Click each of the links below to visit the sites I shepherded through and towards organizational change: products launched, departments merged, branding aligned.
I inherited this user-facing, thorough knowledge base and made it more effective for our end users by aligning brand, updating code, improving readability. CSAT as well as the self-service score improved dramatically after these changes. Integrating the help center into the ticketing system also drove awareness and traffic to the site.
I inherited this site after improving the performance of the JSTOR site. I immediately installed tracking and measurement tools so that we could compare performances. I also migrated this site off of Wordpress and into Zendesk, the ticketing system used by our support team. An audit removed duplicate, out-of-date, and underperforming content. I also used documentation to facilitate communications with end users about the sunsetting of a former Artstor product.
I both inherited and migrated this site as well, when the support team for this product merged into a company-wide team. In order to meet the needs of this change, I had to make sure the site was not only aligned by code, integration, and measurement, but was ready to teach the new support team about this complex database cataloging tool. This required an audit and consultation with many subject-matter-experts to ensure accuracy.

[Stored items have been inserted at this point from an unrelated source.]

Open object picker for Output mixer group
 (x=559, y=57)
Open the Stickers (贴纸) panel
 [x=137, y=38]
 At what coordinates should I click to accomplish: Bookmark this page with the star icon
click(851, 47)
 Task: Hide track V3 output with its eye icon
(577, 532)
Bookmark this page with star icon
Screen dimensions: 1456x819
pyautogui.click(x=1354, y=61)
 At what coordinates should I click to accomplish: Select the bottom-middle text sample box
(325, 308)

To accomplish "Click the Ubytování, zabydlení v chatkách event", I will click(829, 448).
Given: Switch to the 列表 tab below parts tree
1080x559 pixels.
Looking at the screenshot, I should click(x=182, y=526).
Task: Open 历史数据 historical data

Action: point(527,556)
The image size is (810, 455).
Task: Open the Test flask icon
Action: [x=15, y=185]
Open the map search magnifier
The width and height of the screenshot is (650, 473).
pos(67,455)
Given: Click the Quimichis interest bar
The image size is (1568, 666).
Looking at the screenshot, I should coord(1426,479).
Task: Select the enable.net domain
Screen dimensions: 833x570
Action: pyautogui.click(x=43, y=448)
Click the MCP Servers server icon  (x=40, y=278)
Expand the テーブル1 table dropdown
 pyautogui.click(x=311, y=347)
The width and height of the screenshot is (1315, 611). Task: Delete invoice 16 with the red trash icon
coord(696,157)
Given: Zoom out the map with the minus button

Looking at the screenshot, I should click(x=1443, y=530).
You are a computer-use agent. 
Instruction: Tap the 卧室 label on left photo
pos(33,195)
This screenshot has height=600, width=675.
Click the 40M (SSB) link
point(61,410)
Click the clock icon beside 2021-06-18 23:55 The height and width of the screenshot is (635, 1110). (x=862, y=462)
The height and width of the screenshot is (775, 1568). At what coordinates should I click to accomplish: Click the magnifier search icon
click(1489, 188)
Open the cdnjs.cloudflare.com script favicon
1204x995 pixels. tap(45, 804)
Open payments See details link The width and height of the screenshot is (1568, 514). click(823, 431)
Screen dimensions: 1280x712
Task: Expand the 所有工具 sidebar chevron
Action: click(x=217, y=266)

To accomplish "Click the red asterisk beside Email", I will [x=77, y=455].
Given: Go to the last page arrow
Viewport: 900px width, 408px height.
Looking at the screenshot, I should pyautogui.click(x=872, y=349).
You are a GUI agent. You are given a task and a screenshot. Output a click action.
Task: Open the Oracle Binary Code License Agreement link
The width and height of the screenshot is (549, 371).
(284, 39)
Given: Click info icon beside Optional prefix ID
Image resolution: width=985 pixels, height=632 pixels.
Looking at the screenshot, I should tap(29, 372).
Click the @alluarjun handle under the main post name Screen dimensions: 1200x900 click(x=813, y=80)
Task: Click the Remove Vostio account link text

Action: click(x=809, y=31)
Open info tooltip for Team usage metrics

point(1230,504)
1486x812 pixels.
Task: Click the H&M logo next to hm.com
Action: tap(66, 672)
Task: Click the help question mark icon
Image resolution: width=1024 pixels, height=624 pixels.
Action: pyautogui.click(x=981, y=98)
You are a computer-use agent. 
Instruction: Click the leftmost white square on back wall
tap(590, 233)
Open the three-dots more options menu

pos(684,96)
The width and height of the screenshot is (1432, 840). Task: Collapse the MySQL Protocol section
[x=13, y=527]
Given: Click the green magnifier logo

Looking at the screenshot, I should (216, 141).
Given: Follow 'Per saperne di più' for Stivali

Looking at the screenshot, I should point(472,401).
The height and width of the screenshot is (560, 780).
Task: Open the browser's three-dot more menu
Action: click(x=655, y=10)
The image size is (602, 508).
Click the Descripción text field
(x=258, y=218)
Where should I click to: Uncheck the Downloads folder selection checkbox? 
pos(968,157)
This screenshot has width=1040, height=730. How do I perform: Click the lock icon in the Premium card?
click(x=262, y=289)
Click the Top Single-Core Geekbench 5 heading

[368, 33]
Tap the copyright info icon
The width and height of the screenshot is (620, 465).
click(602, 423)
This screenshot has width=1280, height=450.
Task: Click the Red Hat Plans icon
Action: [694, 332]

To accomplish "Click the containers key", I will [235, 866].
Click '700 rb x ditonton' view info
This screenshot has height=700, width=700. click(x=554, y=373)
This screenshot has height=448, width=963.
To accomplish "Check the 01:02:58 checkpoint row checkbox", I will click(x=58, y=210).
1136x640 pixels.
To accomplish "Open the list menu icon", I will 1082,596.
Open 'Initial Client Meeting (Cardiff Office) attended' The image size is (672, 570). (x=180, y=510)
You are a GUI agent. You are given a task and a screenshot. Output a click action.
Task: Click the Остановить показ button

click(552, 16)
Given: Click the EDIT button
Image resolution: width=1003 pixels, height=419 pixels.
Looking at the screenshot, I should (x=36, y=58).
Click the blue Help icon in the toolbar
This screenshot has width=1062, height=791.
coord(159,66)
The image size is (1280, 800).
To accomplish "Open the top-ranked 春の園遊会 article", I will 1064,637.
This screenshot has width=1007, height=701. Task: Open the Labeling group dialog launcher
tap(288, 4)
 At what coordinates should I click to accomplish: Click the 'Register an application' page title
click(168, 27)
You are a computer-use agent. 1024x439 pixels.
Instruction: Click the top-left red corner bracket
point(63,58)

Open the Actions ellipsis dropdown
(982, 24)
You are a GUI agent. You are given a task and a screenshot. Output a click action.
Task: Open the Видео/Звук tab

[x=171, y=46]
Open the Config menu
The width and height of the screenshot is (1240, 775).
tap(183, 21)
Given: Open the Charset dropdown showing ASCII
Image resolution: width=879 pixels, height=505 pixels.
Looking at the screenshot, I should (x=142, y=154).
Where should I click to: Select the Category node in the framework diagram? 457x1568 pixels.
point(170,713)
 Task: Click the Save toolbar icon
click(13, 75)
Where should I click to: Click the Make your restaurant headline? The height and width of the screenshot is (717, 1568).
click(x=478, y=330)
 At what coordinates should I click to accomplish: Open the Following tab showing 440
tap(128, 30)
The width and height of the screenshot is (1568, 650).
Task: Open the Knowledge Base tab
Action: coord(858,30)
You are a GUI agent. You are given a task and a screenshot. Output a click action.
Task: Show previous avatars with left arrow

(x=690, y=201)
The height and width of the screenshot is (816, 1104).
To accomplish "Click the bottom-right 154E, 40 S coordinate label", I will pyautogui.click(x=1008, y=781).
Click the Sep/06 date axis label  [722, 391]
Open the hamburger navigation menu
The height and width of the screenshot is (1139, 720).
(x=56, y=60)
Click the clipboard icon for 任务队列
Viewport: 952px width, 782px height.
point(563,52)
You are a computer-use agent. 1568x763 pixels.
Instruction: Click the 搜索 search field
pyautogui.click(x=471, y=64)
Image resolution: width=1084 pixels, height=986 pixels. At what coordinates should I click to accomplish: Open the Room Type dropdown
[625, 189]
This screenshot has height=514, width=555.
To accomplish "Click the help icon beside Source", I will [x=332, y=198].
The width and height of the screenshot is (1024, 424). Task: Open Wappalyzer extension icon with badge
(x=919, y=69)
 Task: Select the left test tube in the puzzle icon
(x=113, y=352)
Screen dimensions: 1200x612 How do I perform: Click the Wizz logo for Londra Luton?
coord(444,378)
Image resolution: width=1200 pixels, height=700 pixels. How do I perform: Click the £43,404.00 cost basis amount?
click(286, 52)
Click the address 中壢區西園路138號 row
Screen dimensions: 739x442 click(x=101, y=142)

Unlike the other 3 sites, this site is B2B, and I build this one from scratch by interviewing the team that provided support to publishing partners, asking for any copies of emails, floating files, etc. that would address "repeat" questions or communications. I turned that documentation into an organized system for self-service, so that the publisher relations team could have more time for white-glove service. My deadline (which I met a few weeks in advance!) was pretty firm, since I had to get this site live, functioning, and integrated by the time I went on maternity leave.